What you have to do →
Please reproduce the lines from the one containing "This screenshot has width=688, height=426." through the end of the data below exactly as they stand, and omit all pictures.

Data for review →
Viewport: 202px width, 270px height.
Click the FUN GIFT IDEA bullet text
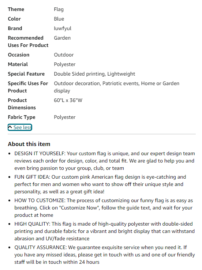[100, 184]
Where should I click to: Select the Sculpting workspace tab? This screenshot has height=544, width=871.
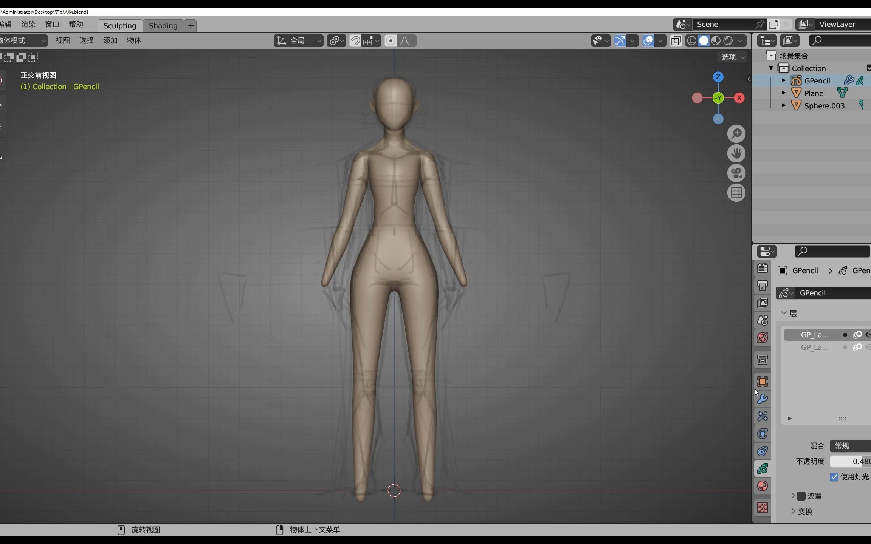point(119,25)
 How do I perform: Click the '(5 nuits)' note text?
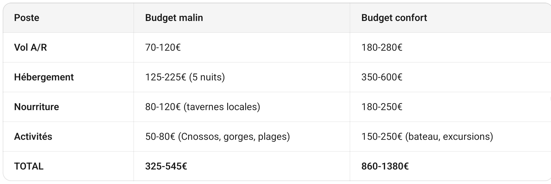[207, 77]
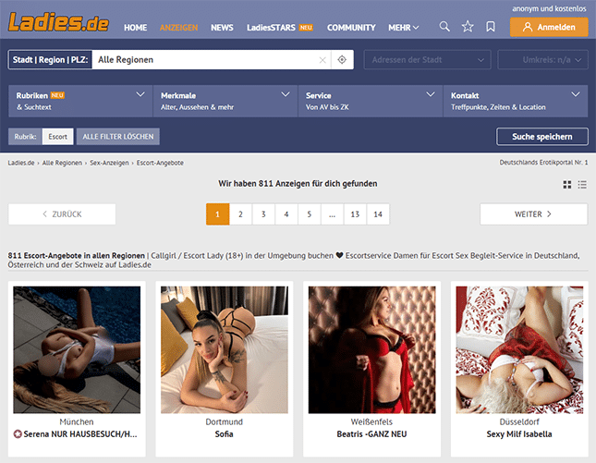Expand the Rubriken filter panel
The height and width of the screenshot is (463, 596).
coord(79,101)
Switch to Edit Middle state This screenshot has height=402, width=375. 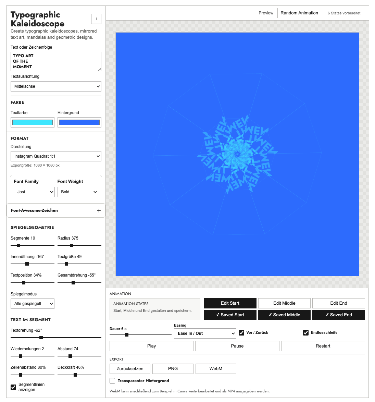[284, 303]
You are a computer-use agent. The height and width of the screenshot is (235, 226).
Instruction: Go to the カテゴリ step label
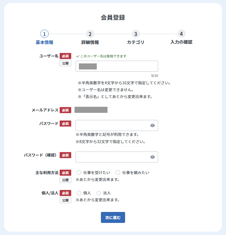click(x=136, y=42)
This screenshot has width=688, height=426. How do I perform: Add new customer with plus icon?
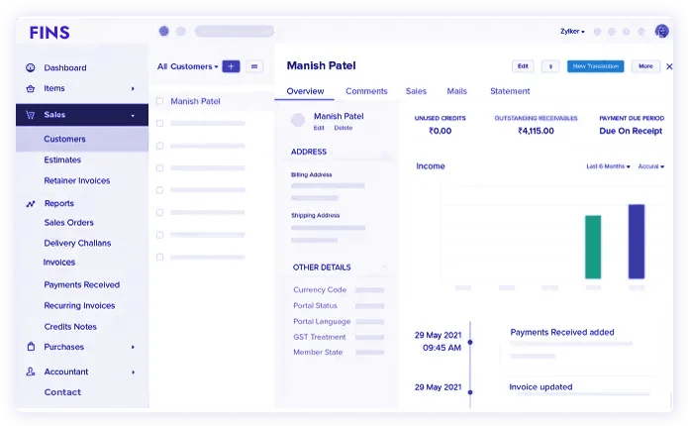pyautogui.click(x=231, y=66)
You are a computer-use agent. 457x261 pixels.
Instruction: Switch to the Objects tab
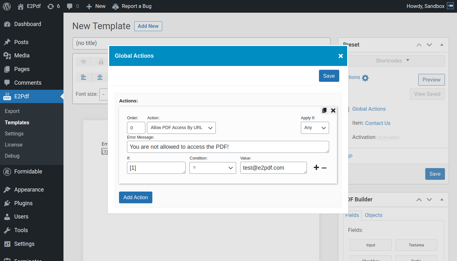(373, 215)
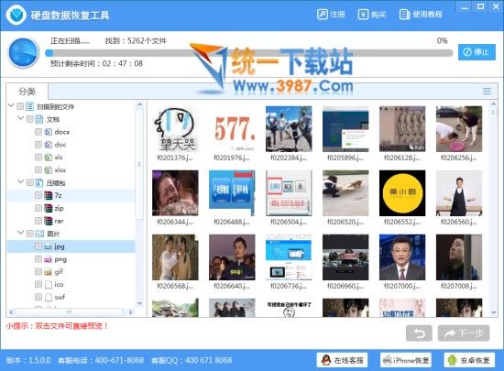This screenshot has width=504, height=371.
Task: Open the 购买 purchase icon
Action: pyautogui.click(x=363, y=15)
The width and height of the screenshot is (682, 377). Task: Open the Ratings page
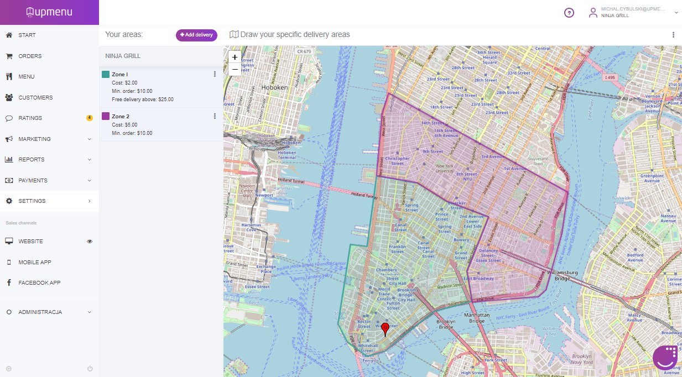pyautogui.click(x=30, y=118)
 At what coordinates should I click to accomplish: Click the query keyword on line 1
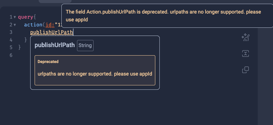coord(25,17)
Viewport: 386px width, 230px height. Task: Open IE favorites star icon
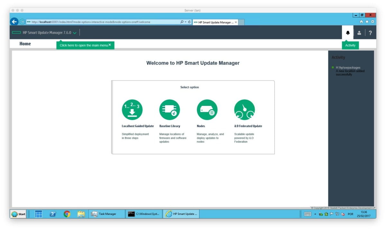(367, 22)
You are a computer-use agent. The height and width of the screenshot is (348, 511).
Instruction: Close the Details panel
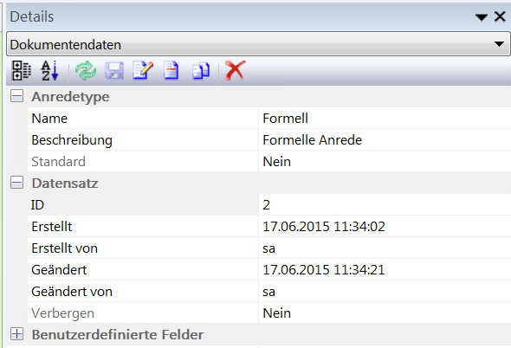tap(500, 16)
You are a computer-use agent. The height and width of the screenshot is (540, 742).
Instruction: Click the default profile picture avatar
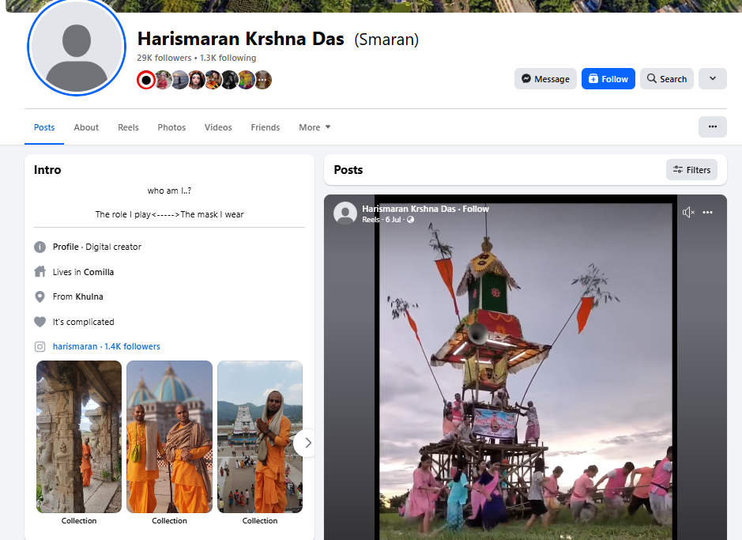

Answer for the task →
This screenshot has width=688, height=426. How do I perform: Add new customer with plus icon?
pyautogui.click(x=231, y=66)
You are a computer-use agent. 457x261 pixels.
Instruction: Switch to the Objects tab
(373, 215)
This screenshot has width=504, height=371.
Task: Open the 购买 purchase icon
Action: pyautogui.click(x=363, y=15)
The width and height of the screenshot is (682, 377). Task: Open the Ratings page
pyautogui.click(x=30, y=118)
 At what coordinates should I click to accomplish: Click the query keyword on line 1
coord(25,17)
Viewport: 386px width, 230px height. Task: Open IE favorites star icon
(367, 22)
You are a computer-use agent. The height and width of the screenshot is (348, 511).
Instruction: Close the Details panel
tap(500, 16)
You are a computer-use agent. The height and width of the screenshot is (540, 742).
Instruction: Click the default profile picture avatar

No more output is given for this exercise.